The estimated age-standardized 5-year survival for lung cancer was low in India at 3.7% as compared to the USA (21.2%) and Japan (32.9%).
Tobacco Consumption
Southeast Asian countries are the largest consumers and producers of tobacco in the world. Among them, India is in 3rd position in production and 2nd in consumption. Currently, 42% of men and 14.2% of women smoke tobacco. The mean age is 18.7 years for starting daily tobacco use. Every 3 in 10 people are exposed to second-hand smoke. Tobacco users had an increased risk of 5.2 times for developing small cell lung cancer and oat cell carcinoma, 3.9 times for developing adenocarcinoma, and a 26.2 times increased risk of developing squamous cell carcinoma.
The risk factors that might contribute to lung cancer among tobacco consumers are:
Dosage and duration of tobacco smoking: the risk of developing lung cancer increased with the number of products smoked per day and the years of continuing smoking.
Type of tobacco product used
Tobacco cessation: the risk of lung cancer decreases in people who reduce their smoking or completely quit smoking.
The World Health Organization (WHO) MPOWER programme (a set of six measures designed to lower the demand for tobacco) and ratification of the Framework Convention on Tobacco Control (FCTC) were implemented by Southeast Asian countries.
According to the Global Adult Tobacco Survey (GATS) and the Global Youth Tobacco Survey (GYTS), 22% of the world’s adult smokers (≥15 years) and 34% of children (13–15 years) who use tobacco reside in Southeast Asia.

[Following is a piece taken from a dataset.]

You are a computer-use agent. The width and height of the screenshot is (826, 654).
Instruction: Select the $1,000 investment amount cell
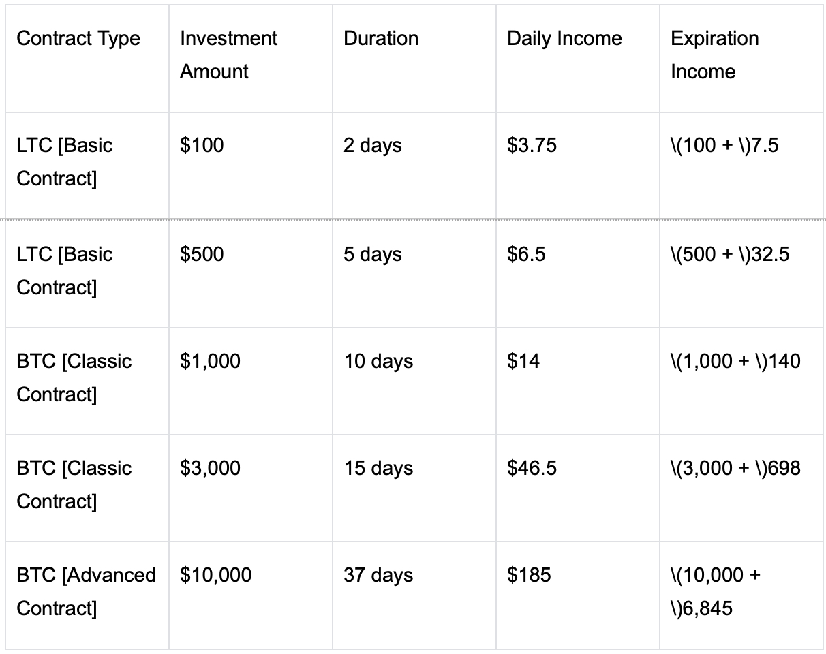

Tobacco use has decreased from 47% in 2000 to 29% in 2018 and is expected to decline further to 25% by 2025. On February 2, 2019, a telephonic service named “Tobacco Quit Line” was established in India.
Tuberculosis and Lung Cancer
TB and lung cancer are usually present concurrently. 0.9% of patients with lung cancer had pleuropulmonary TB, according to the data reported from the Postgraduate Institute of Medical Education and Research in Chandigarh, India. According to a report by Ramachandran et al., before the correct diagnosis was made, 29% of patients with lung cancer had been misdiagnosed as TB, and 27.1% were treated with antituberculous therapy (ATT). According to Indian studies, the misdiagnosis rate is 17–22%.
Histopathology
According to a 10-year analysis, it was reported that the most common pathological type was adenocarcinoma (34%), followed by squamous cell carcinoma (28.6%) and small cell lung cancer (16.1%).
Biology
The diversity of the Indian people determines the genetic makeup of lung cancer. The prevalence of EGFR mutations and ALK rearrangements was reported to be 30% and 10%, respectively.
EGFR mutations
The EGFR mutation rate is 23–30% among Indians, 10–15% among Americans/Europeans, and 27–62% among East Asians. The differences are due to genetic influences. EGFR mutation frequency was directly linked to smoking history in pack years and ethnicity, according to a PIONEER study conducted. The highest EGFR mutation rate was found in the people of Kinh at 64.2%, and the lowest was among Indians at 21.9%.
KRAS mutations
The KRAS mutation rate among Americans/Europeans was 25–50% and 5–15% among East Asians. A 30.6% alteration rate in the KRAS gene was seen in a recent study from the Rajiv Gandhi Cancer Institute, a tertiary care hospital in Delhi, India.